|Periodic testing for E. coli in
samples of aging compost from the Barrel Composting Toilet System was
performed from mid-February through late April of 2012. The
toilet was in an outdoor location. Samples of compost were
collected from a barrel that aged from January through April.
Average ambient air temperature during the test period was 53 degrees
Fahrenheit (according to
NOAA Normals Data Access). Microbial testing for the
indicator bacteria E. coli showed no colonies in samples after 4 months of aging.
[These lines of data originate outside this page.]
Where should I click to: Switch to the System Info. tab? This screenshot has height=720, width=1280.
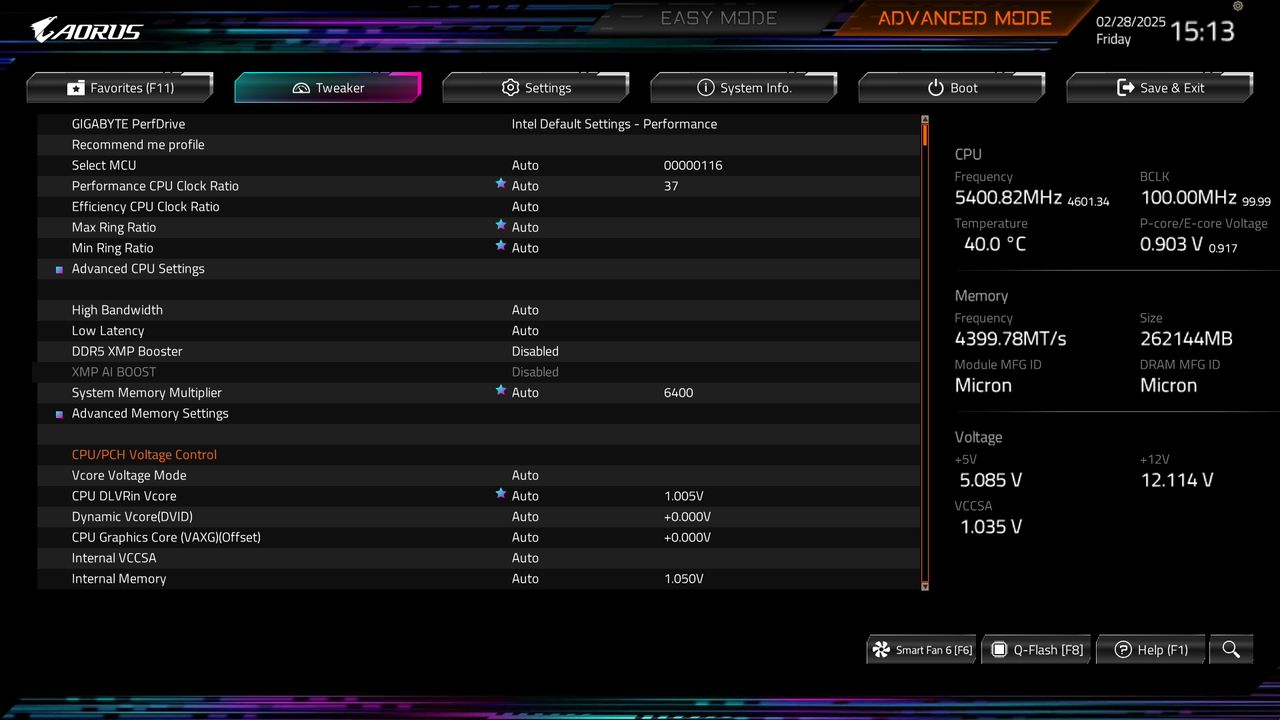pos(744,88)
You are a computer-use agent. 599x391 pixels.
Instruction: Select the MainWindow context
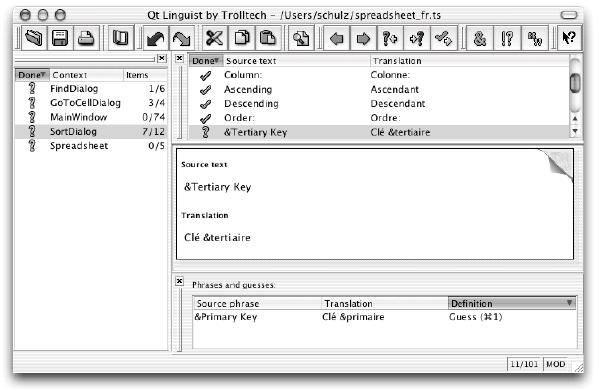tap(91, 117)
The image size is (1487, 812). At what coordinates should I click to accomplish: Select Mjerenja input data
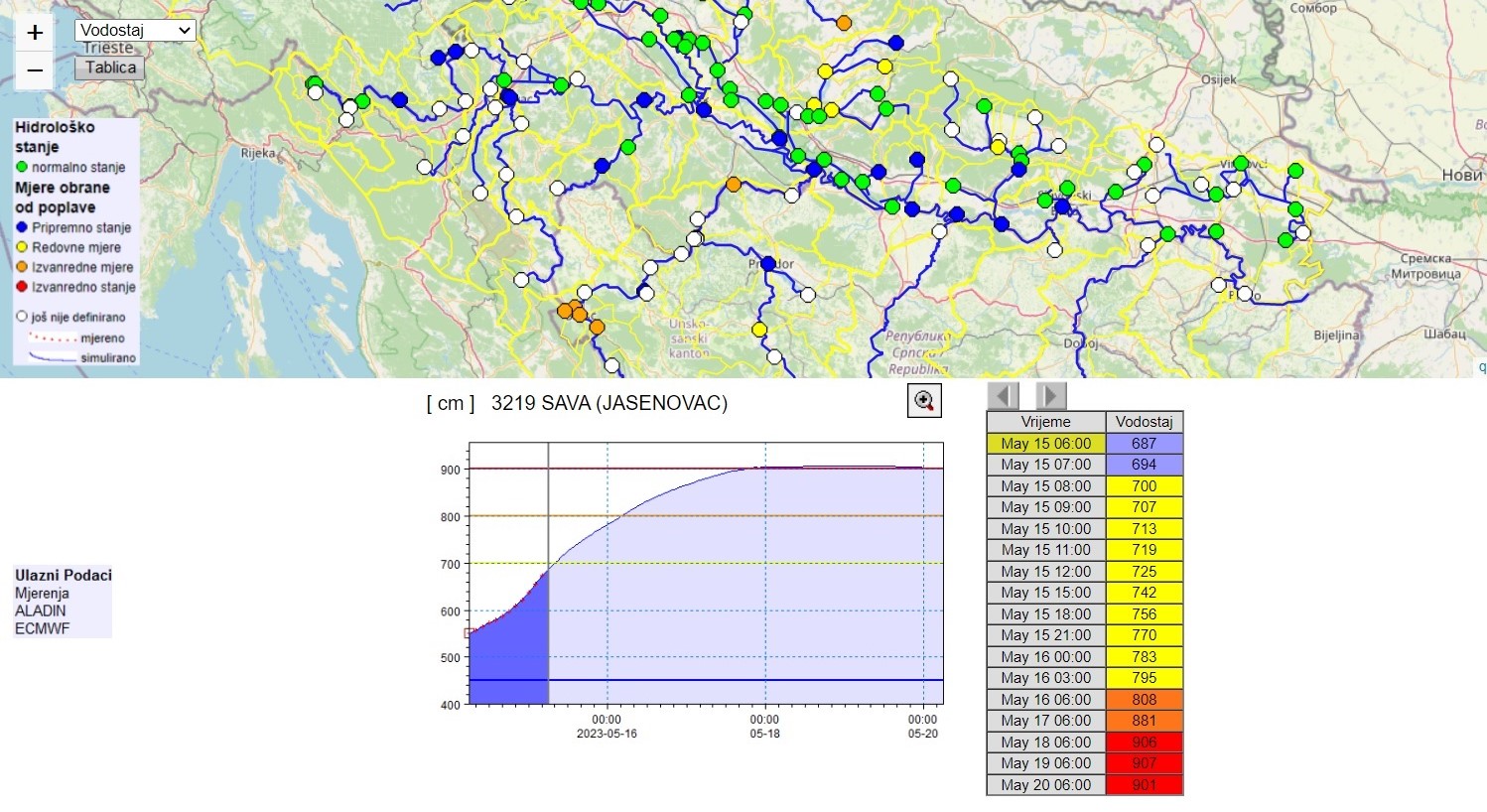point(42,594)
Samples of compost were collected and processed
according to National Sanitation Foundation (NSF) guidelines, Standard
41, Sections 12.1 - 12. 3. For each test, 5 samples were
collected. Samples weighed 10 grams each. Samples collection
points were evenly distributed from throughout the barrel and were
representative of the contents of the entire barrel. The 5 samples
were thoroughly mixed together prior to testing.
Testing was performed once per month for 4 months
using Coliscan Easygel test kits at the manufacturer's recommended
dilution of 100x.
Samples were incubated at 40-44 degrees Centigrade for 48 hours, per
Testing at monthly intervals during the first 3
months of aging indicated E. coli colonies in excess of the NSF maximum
of 200 colony forming units (CFU) per gram.
Samples tested at 4
months of aging showed 0 CFU following 48 hours of incubation.
Corroborating with these results, more recent
testing was performed by the University of Arizona on finished compost
samples from 5 different Barrel Composting Toilets Systems in the
Watershed Management Group's
composting toilet pilot project. All 5 samples qualified as Class
A Biosolids in terms of pathogen levels. According to the
Environmental Protection Agency (see item #18 in this link), "In
general, exceptional quality (Class A) biosolids used in small
quantities by general public have no buffer requirements, crop type,
crop harvesting or site access restrictions."
Note that, as a safety measure due to the many
variables in composting toilet use and to the experience necessary to
insure complete composting, we do not recommend the use of finished
compost on edible crops by the general public.
Testing by the University of Arizona is ongoing
and test results will be posted here as they become available.